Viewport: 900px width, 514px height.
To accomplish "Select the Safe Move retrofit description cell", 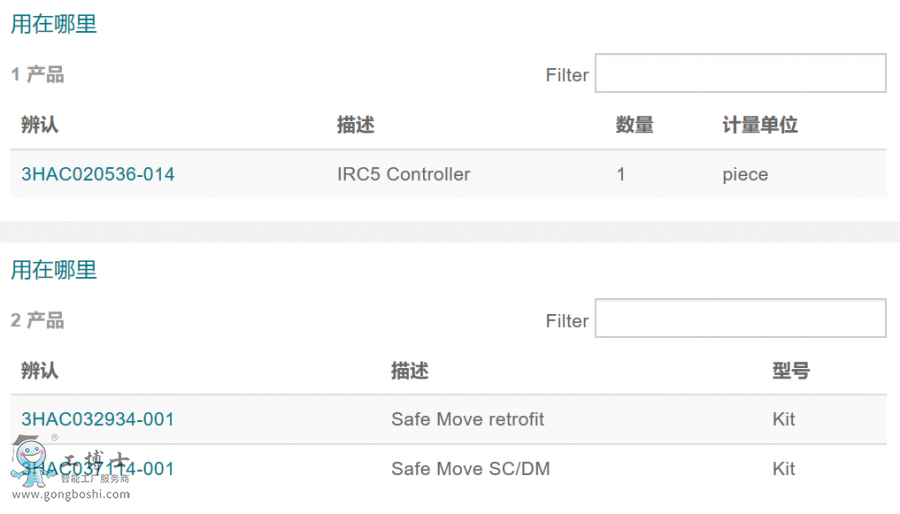I will click(467, 419).
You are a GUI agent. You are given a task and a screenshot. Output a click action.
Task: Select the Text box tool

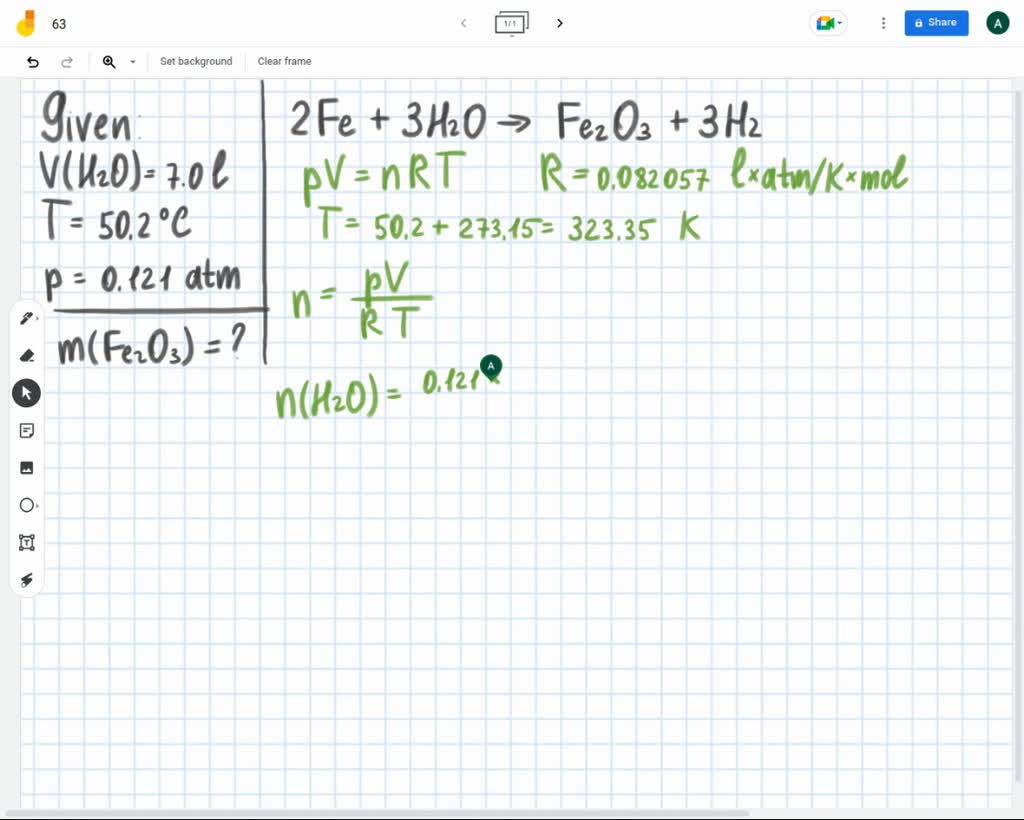coord(26,542)
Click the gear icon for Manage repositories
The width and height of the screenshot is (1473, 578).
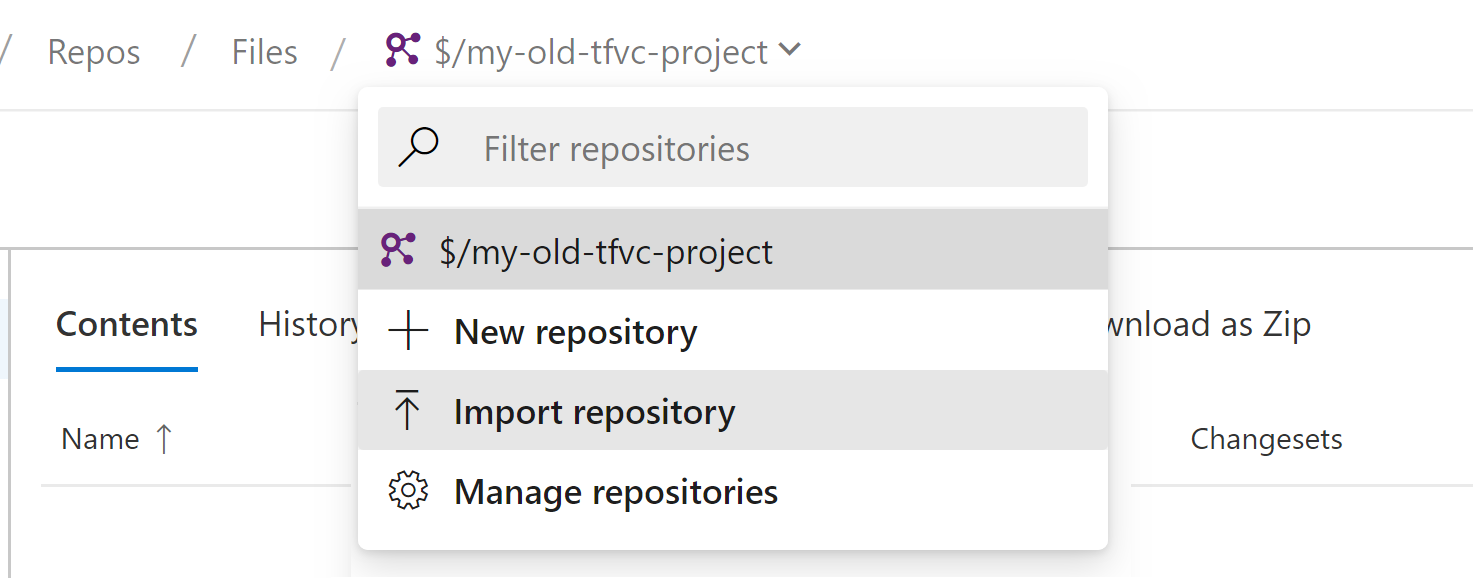[x=407, y=492]
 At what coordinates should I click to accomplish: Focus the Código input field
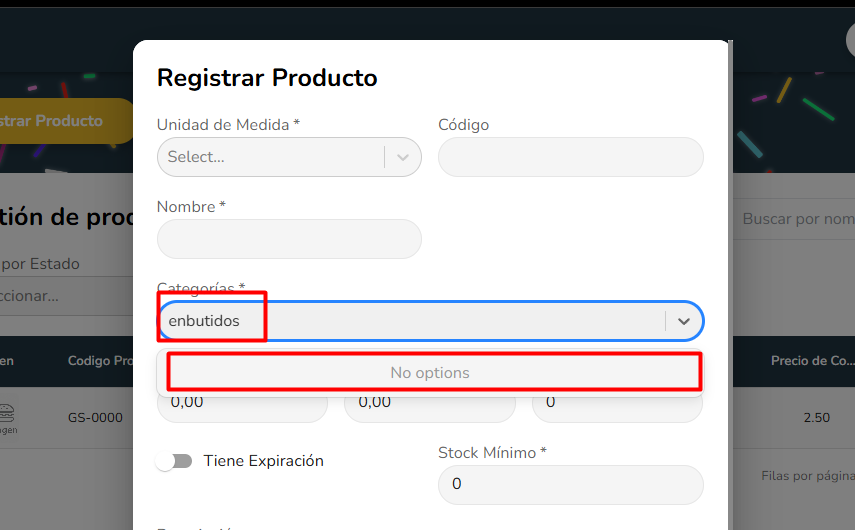(570, 157)
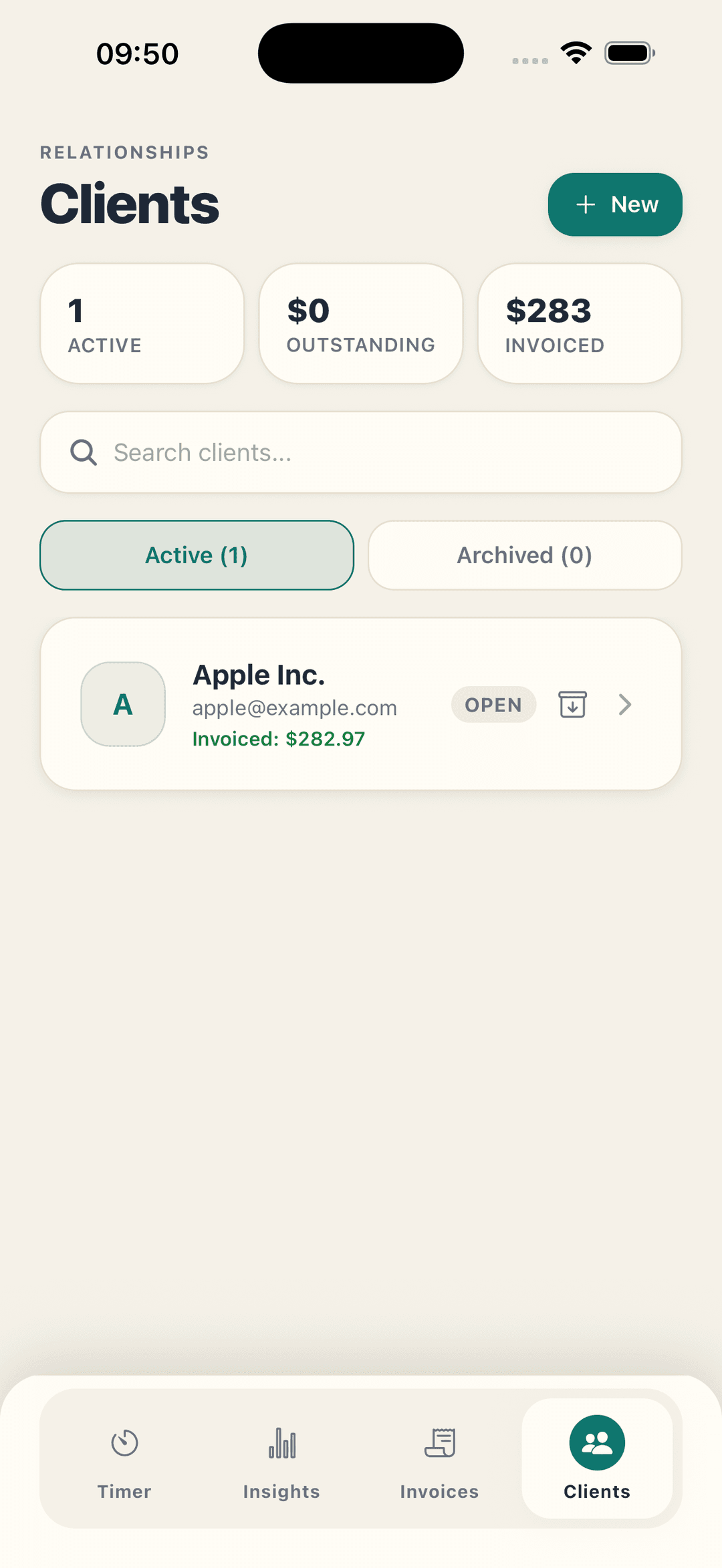The image size is (722, 1568).
Task: Open the Timer tab
Action: pos(124,1458)

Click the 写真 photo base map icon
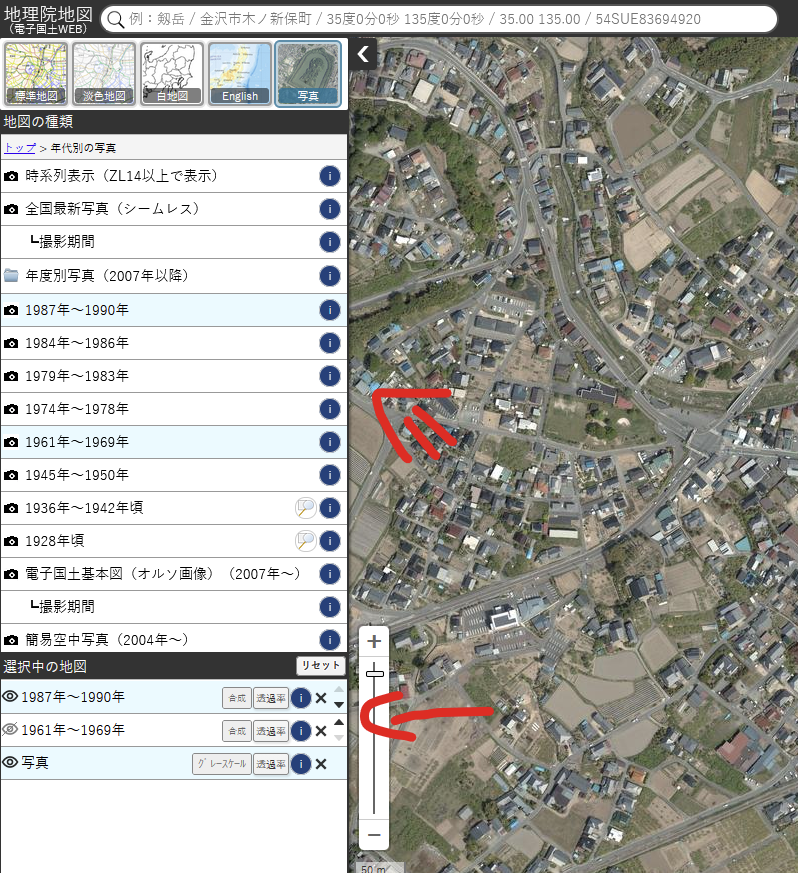308,74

____________

### WORK INSTRUCTION
Each line from the one that contains "The width and" through the end of the records should be restated exactly; include both end lines and leave any pictures out.

### RESPONSE TO THIS TASK
The width and height of the screenshot is (1473, 578).
[x=407, y=492]
 At what coordinates should I click to accomplish: Focus the Código input field
(570, 157)
The image size is (722, 1568).
Task: Open the Timer tab
Action: pos(124,1458)

Click the 写真 photo base map icon
308,74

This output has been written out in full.